In the Court’s estimation, with no deterrent effect possible, the Respondent, negligence-free as it was, could not have reasonably done anything else to avoid the violation’s occurrence. With that in mind, the Court concludes that the penalty imposed is appropriate.



            The Respondent is hereby ORDERED to pay the Secretary of Labor the sum of $200.00 (two hundred dollars) within 30 days of the date of this decision.[6]





                                                                                    /s/ William B. Moran

                                                                                    William B. Moran

Administrative Law Judge




S. Thomas Hamilton, Esq., Saltsman & Willett, PSC, 212 E. Stephen Foster Ave., Bardstown, Kentucky 40004

Schean G. Belton, Esq., Office of the Solicitor, 618 Church Street, Suite 230, Nashville, Tennessee 37219

Martin J. Cunningham, Esq., Bingham Greenebaum Doll, LLP, 300 West Vine St., Ste. 1100, Lexington, Kentucky 40507

Sara L. Johnson, Esq., Office of the Solicitor, U.S. Department of Labor, 201 12th St. South, Suite 401, Arlington, Virginia 22202

W. Christian Schumann, Esq., Office of the Solicitor, U.S. Department of Labor, 201 12th St. South, Suite 401, Arlington, Virginia 22202

Melanie Garris, Office of Civil Penalty Compliance, MSHA, U.S. Department of Labor, 201 12th St. South, Suite 401, Arlington, Virginia 22202

Brian C. Mauk, Esq., Office of the Solicitor, 618 Church Street, Suite 230, Nashville, Tennessee 37219

[1] The Secretary’s email response is part of the record within the e-CMS file for this docket.

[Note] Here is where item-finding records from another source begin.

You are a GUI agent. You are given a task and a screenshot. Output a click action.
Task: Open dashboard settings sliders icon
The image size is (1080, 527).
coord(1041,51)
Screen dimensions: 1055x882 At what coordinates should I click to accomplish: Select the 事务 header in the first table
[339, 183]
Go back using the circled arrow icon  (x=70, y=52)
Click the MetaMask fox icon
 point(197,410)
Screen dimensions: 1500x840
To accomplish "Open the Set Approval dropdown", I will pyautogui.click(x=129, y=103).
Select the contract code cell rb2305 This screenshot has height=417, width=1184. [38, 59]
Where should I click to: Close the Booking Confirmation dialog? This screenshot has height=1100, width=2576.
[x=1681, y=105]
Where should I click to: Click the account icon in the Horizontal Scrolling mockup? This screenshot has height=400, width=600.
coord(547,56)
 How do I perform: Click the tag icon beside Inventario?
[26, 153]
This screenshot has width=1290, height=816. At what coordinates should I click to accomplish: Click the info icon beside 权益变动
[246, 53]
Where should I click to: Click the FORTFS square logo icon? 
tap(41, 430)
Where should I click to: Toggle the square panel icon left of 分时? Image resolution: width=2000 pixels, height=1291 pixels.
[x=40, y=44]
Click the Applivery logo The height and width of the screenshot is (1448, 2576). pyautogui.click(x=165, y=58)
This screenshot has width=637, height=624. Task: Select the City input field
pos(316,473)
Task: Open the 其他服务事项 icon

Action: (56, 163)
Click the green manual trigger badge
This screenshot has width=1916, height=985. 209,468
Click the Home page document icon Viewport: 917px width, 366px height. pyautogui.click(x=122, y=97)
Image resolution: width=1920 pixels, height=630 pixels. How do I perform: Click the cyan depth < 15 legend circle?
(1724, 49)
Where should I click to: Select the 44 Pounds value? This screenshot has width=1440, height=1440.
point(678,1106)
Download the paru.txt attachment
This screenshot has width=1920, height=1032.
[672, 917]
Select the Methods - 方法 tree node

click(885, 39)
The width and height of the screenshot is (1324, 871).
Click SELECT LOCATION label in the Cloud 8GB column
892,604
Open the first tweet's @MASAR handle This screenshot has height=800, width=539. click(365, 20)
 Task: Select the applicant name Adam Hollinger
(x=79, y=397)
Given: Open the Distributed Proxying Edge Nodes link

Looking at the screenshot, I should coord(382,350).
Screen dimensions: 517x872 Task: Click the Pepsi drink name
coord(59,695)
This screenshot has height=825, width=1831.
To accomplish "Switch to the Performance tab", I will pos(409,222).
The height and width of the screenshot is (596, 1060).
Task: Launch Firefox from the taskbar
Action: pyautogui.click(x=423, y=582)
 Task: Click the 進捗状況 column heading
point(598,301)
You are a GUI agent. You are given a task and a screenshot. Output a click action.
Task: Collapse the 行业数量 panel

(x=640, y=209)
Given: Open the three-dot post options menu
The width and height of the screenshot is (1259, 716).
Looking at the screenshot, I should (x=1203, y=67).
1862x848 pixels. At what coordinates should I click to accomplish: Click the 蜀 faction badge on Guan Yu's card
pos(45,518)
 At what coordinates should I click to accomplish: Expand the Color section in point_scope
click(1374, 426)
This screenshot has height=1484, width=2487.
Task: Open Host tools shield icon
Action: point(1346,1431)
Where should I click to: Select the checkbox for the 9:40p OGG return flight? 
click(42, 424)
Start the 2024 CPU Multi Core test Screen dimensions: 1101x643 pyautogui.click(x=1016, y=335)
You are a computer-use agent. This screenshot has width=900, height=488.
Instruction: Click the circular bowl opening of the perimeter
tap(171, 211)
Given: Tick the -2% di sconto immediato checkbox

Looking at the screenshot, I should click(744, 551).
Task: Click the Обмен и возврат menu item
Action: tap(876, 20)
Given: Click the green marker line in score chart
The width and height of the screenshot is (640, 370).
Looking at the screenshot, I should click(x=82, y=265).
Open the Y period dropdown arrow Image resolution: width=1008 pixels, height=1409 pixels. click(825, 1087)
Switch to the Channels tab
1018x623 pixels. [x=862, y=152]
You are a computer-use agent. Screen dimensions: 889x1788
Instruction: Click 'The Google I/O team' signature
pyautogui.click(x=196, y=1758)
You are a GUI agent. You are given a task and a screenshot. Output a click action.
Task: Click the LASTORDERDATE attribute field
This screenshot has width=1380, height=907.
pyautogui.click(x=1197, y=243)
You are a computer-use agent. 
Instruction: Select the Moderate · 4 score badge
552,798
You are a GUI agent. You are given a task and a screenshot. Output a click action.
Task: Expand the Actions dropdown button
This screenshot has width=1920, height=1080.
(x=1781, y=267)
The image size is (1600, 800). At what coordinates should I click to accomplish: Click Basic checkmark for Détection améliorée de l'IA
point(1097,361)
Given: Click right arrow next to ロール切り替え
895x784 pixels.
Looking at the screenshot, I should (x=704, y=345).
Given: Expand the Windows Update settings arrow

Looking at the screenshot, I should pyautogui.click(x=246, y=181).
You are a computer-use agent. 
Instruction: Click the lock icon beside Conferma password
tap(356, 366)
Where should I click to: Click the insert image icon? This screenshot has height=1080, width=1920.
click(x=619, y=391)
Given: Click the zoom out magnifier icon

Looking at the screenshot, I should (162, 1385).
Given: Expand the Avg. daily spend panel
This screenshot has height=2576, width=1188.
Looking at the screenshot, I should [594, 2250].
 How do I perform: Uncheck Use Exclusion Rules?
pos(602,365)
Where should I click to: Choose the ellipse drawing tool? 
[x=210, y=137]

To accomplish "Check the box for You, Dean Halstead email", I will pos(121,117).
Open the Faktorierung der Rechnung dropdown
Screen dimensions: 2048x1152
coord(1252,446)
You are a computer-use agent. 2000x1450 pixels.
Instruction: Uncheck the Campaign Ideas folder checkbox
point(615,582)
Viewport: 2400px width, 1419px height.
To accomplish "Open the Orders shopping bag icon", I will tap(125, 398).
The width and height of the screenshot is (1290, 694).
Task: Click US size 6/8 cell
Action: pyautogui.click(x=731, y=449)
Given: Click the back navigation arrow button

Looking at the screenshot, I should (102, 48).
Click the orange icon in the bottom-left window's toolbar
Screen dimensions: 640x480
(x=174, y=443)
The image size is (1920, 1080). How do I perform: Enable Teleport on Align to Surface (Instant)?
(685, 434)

[2] The Secretary’s citation to S&S Dredging Co. is incorrect. The correct citation is 2013 WL 8562447 (FMSHRC July 11, 2013). The quote from that case actually reads, “muscle strains, sprained ligaments, and fractured bones are injuries of a reasonably serious nature for the purposes of the fourth element of the Mathies test.” Id. at *2. (emphasis added).

[3] The Respondent does not further explain the basis for those conclusions, but rather refers to its post-hearing brief and reply brief.


[4] The “Ironic process theory or the white bear problem refers to the psychological process whereby deliberate attempts to suppress certain thoughts make them more likely to surface. An example is how when someone is actively trying not to think of a white bear they may actually be more likely to imagine one. ‘Try to pose for yourself this task: not to think of a polar bear, and you will see that the cursed thing will come to mind every minute.’” Ironic Process Theory, Wikipedia (Jan. 6, 2017), https://en.wikipedia.org/wiki/Ironic_process_theory (citing Fyodor Dostoevsky, Winter Notes on Summer Impressions, Vremya, 1863); see also Joe Zimmerman, Op-Ed, Don’t Think About the White Bear, N.Y. Times, Mar. 11, 2017, at SR2.

[5] Of course, the suggestion is made under the assumption that the mine’s disciplinary procedures are being properly followed.